### What you need to do
Here the job is to return only the lines of the material, exactly, from the first one to the line with "This screenshot has width=1000, height=742.".

### Input material
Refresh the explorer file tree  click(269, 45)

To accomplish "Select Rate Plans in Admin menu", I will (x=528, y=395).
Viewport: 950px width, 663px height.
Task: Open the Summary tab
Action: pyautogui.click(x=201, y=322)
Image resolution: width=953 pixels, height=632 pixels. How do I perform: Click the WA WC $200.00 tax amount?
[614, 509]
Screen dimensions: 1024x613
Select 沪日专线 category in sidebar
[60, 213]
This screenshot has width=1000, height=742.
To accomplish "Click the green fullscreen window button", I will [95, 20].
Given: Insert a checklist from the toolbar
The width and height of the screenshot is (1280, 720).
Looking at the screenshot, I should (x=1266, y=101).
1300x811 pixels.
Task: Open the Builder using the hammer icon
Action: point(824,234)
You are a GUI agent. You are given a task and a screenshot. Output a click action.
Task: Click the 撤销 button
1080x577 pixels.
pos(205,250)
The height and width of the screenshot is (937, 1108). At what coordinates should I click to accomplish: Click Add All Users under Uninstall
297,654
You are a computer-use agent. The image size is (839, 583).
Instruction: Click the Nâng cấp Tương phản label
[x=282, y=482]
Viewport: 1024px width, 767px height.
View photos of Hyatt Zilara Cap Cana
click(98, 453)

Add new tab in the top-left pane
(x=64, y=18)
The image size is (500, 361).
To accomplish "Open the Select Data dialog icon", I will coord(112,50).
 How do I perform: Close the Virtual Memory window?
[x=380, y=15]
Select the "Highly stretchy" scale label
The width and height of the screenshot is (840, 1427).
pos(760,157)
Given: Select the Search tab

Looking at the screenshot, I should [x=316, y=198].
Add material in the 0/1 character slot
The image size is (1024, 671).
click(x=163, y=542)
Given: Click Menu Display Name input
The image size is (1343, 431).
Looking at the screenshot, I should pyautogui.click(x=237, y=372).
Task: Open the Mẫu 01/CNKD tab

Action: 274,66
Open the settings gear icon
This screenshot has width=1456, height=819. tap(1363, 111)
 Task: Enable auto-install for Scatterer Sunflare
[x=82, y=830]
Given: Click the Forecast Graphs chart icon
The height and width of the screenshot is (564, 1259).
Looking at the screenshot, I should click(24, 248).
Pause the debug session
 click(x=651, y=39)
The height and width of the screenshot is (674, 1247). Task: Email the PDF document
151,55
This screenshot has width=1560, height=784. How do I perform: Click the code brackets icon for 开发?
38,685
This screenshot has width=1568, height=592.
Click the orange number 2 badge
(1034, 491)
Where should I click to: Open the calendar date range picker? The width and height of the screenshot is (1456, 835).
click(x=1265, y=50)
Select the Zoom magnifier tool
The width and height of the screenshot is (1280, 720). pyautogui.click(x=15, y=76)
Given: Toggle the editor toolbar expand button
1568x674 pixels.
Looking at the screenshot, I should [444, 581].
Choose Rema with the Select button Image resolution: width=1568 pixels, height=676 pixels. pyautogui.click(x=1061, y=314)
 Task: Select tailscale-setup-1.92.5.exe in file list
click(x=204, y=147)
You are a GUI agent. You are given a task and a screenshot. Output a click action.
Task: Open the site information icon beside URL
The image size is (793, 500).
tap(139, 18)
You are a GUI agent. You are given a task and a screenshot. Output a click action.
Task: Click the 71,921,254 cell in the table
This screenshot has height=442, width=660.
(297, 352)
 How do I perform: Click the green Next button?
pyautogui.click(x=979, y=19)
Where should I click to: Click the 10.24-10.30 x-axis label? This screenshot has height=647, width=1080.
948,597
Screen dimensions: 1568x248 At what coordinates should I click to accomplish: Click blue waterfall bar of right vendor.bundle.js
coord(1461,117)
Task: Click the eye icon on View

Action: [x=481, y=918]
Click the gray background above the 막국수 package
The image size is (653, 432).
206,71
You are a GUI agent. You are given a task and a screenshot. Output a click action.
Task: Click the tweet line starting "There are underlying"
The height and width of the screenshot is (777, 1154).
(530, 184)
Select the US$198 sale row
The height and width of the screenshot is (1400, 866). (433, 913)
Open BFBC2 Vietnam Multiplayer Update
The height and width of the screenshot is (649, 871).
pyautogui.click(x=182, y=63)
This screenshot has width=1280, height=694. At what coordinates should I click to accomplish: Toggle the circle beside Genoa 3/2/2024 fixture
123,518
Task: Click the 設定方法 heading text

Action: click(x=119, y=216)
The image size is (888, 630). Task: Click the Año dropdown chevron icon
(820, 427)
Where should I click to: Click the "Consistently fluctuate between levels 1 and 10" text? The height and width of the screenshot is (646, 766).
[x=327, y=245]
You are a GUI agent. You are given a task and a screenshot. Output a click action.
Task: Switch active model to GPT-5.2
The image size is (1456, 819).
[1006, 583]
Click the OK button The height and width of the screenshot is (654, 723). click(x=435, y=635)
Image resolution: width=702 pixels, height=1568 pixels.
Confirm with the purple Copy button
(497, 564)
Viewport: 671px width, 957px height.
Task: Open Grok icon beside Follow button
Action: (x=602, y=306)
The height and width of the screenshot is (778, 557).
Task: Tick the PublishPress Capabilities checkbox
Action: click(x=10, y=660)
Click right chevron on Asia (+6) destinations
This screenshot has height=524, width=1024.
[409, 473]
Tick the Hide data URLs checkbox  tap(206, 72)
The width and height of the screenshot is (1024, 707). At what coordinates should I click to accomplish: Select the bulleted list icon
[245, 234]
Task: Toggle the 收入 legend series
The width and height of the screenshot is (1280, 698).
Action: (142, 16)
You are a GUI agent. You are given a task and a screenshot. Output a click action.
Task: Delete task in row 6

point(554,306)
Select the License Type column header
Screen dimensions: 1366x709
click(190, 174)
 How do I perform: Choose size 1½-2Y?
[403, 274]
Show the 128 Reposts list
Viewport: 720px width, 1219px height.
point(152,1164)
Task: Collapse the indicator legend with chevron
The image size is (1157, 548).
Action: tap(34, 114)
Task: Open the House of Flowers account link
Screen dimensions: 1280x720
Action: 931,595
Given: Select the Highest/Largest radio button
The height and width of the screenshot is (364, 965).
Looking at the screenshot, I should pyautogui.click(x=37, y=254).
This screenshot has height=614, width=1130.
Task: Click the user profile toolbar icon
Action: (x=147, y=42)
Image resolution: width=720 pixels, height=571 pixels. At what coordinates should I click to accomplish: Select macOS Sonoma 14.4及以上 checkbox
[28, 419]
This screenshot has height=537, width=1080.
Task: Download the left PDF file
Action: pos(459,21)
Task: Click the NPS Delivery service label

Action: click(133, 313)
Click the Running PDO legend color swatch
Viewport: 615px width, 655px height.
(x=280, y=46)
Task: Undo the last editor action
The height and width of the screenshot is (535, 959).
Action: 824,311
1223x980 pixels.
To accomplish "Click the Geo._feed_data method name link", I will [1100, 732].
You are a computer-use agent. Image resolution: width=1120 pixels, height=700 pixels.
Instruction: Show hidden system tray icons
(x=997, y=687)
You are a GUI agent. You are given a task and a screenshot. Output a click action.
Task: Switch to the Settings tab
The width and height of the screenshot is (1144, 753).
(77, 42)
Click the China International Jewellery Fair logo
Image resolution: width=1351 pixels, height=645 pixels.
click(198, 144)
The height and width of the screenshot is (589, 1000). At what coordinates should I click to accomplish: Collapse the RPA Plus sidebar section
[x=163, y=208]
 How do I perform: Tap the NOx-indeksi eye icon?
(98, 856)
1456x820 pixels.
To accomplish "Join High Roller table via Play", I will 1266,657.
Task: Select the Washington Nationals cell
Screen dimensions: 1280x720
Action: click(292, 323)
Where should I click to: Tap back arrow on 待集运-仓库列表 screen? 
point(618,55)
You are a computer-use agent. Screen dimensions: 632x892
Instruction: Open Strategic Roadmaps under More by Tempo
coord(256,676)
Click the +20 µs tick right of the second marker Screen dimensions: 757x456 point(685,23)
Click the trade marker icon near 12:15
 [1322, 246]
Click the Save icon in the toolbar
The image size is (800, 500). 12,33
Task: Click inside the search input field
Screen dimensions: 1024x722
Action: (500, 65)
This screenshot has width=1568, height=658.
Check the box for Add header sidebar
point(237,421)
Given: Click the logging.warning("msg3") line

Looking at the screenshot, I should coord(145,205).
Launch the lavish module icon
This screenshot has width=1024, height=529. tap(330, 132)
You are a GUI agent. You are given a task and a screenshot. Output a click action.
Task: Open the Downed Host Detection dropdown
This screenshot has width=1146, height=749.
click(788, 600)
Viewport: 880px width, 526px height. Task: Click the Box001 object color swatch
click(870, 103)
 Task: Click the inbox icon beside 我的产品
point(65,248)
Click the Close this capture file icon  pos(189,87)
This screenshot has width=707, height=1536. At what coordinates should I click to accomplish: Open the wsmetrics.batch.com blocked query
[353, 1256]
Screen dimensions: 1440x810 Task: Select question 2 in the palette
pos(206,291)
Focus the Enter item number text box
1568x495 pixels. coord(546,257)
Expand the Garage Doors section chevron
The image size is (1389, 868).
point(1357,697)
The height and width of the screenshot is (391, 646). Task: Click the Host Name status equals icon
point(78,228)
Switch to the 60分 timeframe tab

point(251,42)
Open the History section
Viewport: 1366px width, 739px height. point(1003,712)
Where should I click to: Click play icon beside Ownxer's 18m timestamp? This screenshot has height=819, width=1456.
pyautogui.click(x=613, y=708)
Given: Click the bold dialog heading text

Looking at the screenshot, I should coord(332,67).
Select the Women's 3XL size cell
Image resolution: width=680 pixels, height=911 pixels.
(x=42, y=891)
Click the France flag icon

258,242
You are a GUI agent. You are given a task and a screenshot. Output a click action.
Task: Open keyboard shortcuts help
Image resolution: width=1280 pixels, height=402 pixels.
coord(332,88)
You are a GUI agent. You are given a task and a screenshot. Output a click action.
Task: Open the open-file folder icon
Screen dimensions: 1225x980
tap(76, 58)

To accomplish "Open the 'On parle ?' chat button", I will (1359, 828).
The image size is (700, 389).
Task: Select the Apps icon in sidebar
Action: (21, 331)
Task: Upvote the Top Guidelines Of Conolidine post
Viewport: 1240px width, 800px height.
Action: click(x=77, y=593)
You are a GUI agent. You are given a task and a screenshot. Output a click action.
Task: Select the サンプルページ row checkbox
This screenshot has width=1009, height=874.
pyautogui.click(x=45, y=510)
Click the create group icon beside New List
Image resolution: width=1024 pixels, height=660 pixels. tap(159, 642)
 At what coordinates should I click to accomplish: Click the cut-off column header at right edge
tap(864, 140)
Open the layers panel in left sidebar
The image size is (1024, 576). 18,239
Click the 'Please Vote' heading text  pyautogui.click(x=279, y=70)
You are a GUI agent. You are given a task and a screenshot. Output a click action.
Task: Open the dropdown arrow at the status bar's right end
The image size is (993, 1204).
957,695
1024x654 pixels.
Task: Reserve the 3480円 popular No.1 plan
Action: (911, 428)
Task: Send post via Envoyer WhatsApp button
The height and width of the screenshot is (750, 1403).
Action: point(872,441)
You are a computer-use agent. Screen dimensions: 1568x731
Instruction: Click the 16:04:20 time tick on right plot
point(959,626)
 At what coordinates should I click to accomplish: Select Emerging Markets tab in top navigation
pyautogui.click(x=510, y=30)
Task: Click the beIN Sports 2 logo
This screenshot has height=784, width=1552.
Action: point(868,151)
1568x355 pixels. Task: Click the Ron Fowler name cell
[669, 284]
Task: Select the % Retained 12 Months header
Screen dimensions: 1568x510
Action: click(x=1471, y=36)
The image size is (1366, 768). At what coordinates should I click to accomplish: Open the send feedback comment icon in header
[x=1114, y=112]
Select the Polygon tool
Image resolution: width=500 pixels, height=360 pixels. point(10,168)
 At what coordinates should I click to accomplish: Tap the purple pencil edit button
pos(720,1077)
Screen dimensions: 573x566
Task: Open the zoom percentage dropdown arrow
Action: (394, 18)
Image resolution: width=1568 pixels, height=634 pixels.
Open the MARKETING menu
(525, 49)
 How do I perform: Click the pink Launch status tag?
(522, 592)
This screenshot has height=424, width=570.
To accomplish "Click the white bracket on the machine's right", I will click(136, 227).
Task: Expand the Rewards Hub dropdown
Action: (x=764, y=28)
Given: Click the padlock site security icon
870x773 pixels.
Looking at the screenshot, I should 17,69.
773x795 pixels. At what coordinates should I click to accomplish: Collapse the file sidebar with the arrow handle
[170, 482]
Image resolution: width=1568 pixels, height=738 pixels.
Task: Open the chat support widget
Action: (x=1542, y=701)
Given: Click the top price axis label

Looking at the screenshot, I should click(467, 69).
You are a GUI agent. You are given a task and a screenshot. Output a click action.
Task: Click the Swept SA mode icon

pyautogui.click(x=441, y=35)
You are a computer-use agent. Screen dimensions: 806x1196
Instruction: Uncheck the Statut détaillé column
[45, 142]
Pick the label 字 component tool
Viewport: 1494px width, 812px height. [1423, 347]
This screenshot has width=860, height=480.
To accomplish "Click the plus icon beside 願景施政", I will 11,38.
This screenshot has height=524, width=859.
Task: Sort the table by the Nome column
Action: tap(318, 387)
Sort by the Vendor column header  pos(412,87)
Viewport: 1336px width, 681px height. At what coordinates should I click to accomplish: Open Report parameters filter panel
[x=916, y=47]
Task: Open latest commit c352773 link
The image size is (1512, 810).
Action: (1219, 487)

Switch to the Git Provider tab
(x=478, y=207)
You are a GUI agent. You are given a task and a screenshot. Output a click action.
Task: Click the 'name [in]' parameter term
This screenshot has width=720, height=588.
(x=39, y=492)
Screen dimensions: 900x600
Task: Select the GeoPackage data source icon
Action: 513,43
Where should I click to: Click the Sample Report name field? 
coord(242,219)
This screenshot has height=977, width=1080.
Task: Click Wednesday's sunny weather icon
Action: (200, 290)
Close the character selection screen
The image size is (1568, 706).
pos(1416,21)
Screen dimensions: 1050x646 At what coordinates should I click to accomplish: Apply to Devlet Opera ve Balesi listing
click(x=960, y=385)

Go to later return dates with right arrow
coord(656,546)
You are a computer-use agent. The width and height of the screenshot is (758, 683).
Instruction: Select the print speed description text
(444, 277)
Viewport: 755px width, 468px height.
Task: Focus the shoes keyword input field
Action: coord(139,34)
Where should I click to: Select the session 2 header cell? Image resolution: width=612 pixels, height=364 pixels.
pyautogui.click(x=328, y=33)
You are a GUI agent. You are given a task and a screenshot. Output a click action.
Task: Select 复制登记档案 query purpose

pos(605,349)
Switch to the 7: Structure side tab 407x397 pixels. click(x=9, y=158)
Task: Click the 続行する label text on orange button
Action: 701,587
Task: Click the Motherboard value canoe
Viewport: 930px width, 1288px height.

### Task answer
Refresh the explorer file tree  click(269, 45)

To accomplish "Select Rate Plans in Admin menu", I will (x=528, y=395).
Viewport: 950px width, 663px height.
Task: Open the Summary tab
Action: pyautogui.click(x=201, y=322)
Image resolution: width=953 pixels, height=632 pixels. How do I perform: Click the WA WC $200.00 tax amount?
[614, 509]
Screen dimensions: 1024x613
Select 沪日专线 category in sidebar
[60, 213]
This screenshot has width=1000, height=742.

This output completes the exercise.